> Problem to work on: Rewrite the lines of these records as a JSON list of strings, with one string per line and blank lines omitted.

Collected data
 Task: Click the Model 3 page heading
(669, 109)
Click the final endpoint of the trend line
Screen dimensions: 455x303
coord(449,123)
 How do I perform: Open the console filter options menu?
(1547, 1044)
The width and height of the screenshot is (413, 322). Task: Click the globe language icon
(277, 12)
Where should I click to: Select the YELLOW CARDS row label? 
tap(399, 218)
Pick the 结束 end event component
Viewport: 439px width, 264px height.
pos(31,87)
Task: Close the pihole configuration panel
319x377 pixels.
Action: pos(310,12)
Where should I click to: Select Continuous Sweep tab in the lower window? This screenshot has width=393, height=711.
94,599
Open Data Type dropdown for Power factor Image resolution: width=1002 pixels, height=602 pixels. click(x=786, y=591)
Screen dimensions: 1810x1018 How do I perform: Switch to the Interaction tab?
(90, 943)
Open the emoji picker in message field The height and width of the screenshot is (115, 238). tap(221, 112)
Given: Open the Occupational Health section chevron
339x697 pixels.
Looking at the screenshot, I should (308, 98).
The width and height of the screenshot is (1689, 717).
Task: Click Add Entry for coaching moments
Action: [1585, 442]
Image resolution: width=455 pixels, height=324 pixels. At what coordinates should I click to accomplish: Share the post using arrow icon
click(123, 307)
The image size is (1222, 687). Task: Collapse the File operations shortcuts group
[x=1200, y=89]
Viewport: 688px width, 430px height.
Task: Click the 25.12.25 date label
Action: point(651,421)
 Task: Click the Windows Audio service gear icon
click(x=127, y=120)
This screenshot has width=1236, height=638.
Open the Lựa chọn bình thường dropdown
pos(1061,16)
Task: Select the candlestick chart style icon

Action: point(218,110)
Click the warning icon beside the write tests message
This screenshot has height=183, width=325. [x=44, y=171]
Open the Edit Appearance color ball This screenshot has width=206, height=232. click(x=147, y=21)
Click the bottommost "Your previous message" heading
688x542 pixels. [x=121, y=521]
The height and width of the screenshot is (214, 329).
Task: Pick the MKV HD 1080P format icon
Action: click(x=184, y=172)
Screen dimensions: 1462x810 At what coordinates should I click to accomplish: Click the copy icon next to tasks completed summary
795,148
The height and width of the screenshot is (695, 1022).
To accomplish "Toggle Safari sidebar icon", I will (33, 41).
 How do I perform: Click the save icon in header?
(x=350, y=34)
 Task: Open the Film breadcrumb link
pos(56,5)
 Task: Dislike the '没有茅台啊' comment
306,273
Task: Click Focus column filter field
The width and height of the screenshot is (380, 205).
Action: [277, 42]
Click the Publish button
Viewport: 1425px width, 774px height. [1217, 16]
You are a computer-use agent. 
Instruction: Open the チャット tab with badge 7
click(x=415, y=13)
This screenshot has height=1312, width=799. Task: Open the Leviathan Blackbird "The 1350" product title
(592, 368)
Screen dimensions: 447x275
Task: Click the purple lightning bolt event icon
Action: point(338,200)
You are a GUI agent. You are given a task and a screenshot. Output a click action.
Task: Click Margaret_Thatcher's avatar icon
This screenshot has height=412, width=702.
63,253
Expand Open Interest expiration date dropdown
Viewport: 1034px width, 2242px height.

> Reply to the exercise:
[
  " Task: Click the Model 3 page heading",
  "(669, 109)",
  "Click the final endpoint of the trend line",
  "Screen dimensions: 455x303",
  "coord(449,123)",
  " How do I perform: Open the console filter options menu?",
  "(1547, 1044)",
  "The width and height of the screenshot is (413, 322). Task: Click the globe language icon",
  "(277, 12)",
  "Where should I click to: Select the YELLOW CARDS row label? ",
  "tap(399, 218)",
  "Pick the 结束 end event component",
  "Viewport: 439px width, 264px height.",
  "pos(31,87)",
  "Task: Close the pihole configuration panel",
  "319x377 pixels.",
  "Action: pos(310,12)",
  "Where should I click to: Select Continuous Sweep tab in the lower window? This screenshot has width=393, height=711.",
  "94,599",
  "Open Data Type dropdown for Power factor Image resolution: width=1002 pixels, height=602 pixels. click(x=786, y=591)",
  "Screen dimensions: 1810x1018 How do I perform: Switch to the Interaction tab?",
  "(90, 943)",
  "Open the emoji picker in message field The height and width of the screenshot is (115, 238). tap(221, 112)",
  "Given: Open the Occupational Health section chevron",
  "339x697 pixels.",
  "Looking at the screenshot, I should (308, 98).",
  "The width and height of the screenshot is (1689, 717).",
  "Task: Click Add Entry for coaching moments",
  "Action: [1585, 442]",
  "Image resolution: width=455 pixels, height=324 pixels. At what coordinates should I click to accomplish: Share the post using arrow icon",
  "click(123, 307)",
  "The image size is (1222, 687). Task: Collapse the File operations shortcuts group",
  "[x=1200, y=89]",
  "Viewport: 688px width, 430px height.",
  "Task: Click the 25.12.25 date label",
  "Action: point(651,421)",
  " Task: Click the Windows Audio service gear icon",
  "click(x=127, y=120)",
  "This screenshot has width=1236, height=638.",
  "Open the Lựa chọn bình thường dropdown",
  "pos(1061,16)",
  "Task: Select the candlestick chart style icon",
  "Action: point(218,110)",
  "Click the warning icon beside the write tests message",
  "This screenshot has height=183, width=325. [x=44, y=171]",
  "Open the Edit Appearance color ball This screenshot has width=206, height=232. click(x=147, y=21)",
  "Click the bottommost \"Your previous message\" heading",
  "688x542 pixels. [x=121, y=521]",
  "The height and width of the screenshot is (214, 329).",
  "Task: Pick the MKV HD 1080P format icon",
  "Action: click(x=184, y=172)",
  "Screen dimensions: 1462x810 At what coordinates should I click to accomplish: Click the copy icon next to tasks completed summary",
  "795,148",
  "The height and width of the screenshot is (695, 1022).",
  "To accomplish \"Toggle Safari sidebar icon\", I will (33, 41).",
  " How do I perform: Click the save icon in header?",
  "(x=350, y=34)",
  " Task: Open the Film breadcrumb link",
  "pos(56,5)",
  " Task: Dislike the '没有茅台啊' comment",
  "306,273",
  "Task: Click Focus column filter field",
  "The width and height of the screenshot is (380, 205).",
  "Action: [277, 42]",
  "Click the Publish button",
  "Viewport: 1425px width, 774px height. [1217, 16]",
  "You are a computer-use agent. ",
  "Instruction: Open the チャット tab with badge 7",
  "click(x=415, y=13)",
  "This screenshot has height=1312, width=799. Task: Open the Leviathan Blackbird \"The 1350\" product title",
  "(592, 368)",
  "Screen dimensions: 447x275",
  "Task: Click the purple lightning bolt event icon",
  "Action: point(338,200)",
  "You are a GUI agent. You are given a task and a screenshot. Output a click action.",
  "Task: Click Margaret_Thatcher's avatar icon",
  "This screenshot has height=412, width=702.",
  "63,253",
  "Expand Open Interest expiration date dropdown",
  "Viewport: 1034px width, 2242px height."
]